_Exercise objective_
Scan the data beneath this task and copy each line that includes "computer".
### Extracted entries
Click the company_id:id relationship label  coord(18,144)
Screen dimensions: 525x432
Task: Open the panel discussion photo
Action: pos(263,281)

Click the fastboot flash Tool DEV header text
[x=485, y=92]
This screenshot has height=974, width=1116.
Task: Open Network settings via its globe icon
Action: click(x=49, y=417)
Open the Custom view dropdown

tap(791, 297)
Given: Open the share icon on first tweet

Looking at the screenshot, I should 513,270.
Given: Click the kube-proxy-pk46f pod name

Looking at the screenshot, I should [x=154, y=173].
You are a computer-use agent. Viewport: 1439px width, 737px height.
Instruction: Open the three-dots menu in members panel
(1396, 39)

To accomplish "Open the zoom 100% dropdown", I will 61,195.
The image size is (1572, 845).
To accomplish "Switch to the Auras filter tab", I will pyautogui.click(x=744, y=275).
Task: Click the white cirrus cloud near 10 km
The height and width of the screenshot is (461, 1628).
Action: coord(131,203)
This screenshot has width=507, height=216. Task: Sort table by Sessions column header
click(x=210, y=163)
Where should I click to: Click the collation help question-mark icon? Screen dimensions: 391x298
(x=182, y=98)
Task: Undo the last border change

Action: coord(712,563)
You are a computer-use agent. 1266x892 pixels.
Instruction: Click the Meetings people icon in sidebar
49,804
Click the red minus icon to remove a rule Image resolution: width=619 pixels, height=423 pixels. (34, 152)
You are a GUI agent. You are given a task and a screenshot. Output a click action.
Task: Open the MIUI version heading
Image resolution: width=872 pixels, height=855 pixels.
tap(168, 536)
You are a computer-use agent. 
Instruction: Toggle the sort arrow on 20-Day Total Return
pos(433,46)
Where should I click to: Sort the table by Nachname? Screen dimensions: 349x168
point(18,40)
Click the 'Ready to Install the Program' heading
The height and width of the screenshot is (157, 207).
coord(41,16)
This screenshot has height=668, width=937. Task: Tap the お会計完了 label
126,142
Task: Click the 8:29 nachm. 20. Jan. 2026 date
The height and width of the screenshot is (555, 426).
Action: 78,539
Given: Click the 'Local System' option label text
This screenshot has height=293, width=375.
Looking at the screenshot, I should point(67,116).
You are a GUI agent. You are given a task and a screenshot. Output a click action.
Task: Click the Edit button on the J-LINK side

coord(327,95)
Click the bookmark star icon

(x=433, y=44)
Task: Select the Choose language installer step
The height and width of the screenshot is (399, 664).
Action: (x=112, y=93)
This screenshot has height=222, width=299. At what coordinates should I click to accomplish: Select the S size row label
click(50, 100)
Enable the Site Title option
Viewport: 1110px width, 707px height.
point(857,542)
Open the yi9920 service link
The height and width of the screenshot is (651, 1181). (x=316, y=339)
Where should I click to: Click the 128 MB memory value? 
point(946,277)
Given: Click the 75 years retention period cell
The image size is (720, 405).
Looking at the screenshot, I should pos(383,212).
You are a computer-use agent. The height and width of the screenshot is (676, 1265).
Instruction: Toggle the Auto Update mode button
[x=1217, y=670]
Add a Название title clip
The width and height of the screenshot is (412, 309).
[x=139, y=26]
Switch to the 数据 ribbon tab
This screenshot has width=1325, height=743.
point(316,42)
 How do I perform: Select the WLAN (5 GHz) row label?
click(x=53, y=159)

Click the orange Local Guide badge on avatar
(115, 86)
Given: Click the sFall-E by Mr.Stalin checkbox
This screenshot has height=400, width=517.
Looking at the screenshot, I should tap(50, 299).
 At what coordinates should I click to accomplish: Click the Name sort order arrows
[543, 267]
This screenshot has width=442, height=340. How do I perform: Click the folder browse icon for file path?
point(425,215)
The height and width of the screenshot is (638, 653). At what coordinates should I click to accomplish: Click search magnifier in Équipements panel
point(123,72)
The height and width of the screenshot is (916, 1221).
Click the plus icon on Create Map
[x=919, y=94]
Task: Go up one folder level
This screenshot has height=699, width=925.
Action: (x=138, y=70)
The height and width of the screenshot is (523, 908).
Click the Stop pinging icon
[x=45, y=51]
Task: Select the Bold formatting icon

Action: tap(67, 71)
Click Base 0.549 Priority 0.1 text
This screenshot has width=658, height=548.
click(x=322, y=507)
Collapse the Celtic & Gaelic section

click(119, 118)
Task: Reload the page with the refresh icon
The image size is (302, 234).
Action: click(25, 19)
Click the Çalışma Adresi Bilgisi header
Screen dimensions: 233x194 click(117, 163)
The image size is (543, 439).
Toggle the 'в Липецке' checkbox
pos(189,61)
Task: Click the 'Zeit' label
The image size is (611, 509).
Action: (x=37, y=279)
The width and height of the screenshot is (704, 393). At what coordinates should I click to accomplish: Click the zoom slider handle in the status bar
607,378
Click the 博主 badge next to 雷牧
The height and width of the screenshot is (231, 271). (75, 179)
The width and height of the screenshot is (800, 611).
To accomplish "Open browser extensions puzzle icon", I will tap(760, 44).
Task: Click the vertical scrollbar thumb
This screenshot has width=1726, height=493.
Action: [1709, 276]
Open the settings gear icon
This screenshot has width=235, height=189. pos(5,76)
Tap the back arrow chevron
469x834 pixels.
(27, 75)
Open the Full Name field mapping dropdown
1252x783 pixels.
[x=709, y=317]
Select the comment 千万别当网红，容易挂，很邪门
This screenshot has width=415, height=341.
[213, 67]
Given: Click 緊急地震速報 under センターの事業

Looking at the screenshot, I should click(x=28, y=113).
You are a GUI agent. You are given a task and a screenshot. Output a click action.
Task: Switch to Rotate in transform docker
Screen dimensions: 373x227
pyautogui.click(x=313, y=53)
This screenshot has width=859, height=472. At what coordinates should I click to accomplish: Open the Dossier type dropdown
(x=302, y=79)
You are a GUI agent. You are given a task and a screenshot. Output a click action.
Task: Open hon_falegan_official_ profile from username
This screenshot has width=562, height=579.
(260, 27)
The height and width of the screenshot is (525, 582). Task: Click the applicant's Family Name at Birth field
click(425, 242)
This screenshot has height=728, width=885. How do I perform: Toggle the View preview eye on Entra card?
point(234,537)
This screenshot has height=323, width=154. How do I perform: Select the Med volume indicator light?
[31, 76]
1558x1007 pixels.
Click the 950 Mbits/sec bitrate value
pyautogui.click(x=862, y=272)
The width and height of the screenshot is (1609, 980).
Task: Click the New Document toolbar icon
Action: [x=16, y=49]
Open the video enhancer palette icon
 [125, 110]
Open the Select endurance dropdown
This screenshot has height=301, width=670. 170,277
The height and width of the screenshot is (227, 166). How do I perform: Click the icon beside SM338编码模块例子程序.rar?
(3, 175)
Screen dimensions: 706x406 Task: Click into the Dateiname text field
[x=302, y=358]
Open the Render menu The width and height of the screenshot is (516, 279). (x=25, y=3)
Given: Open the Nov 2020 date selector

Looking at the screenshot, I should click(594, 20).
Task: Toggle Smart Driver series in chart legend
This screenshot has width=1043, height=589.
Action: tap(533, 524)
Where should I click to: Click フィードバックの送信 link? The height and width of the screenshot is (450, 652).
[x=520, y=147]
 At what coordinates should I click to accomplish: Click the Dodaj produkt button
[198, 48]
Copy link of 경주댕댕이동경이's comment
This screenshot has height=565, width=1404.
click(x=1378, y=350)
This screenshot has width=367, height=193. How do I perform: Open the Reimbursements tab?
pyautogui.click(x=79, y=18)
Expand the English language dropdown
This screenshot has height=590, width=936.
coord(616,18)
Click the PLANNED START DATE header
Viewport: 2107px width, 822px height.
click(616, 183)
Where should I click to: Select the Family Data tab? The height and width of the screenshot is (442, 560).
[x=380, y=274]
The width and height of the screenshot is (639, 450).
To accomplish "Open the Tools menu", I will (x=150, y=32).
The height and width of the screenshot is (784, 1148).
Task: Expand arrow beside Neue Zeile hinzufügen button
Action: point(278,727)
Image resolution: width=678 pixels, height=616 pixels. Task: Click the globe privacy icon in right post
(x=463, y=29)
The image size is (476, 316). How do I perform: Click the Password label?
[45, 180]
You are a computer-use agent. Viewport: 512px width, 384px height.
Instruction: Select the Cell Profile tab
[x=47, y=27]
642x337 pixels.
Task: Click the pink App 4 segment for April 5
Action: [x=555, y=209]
######
_Expected output_
You are a computer-use agent. Viewport: 1439px width, 737px height.
You are a computer-use agent. 1266x892 pixels.
You are a computer-use agent. 
You are a computer-use agent. The height and width of the screenshot is (676, 1265).
You are a computer-use agent. Viewport: 512px width, 384px height.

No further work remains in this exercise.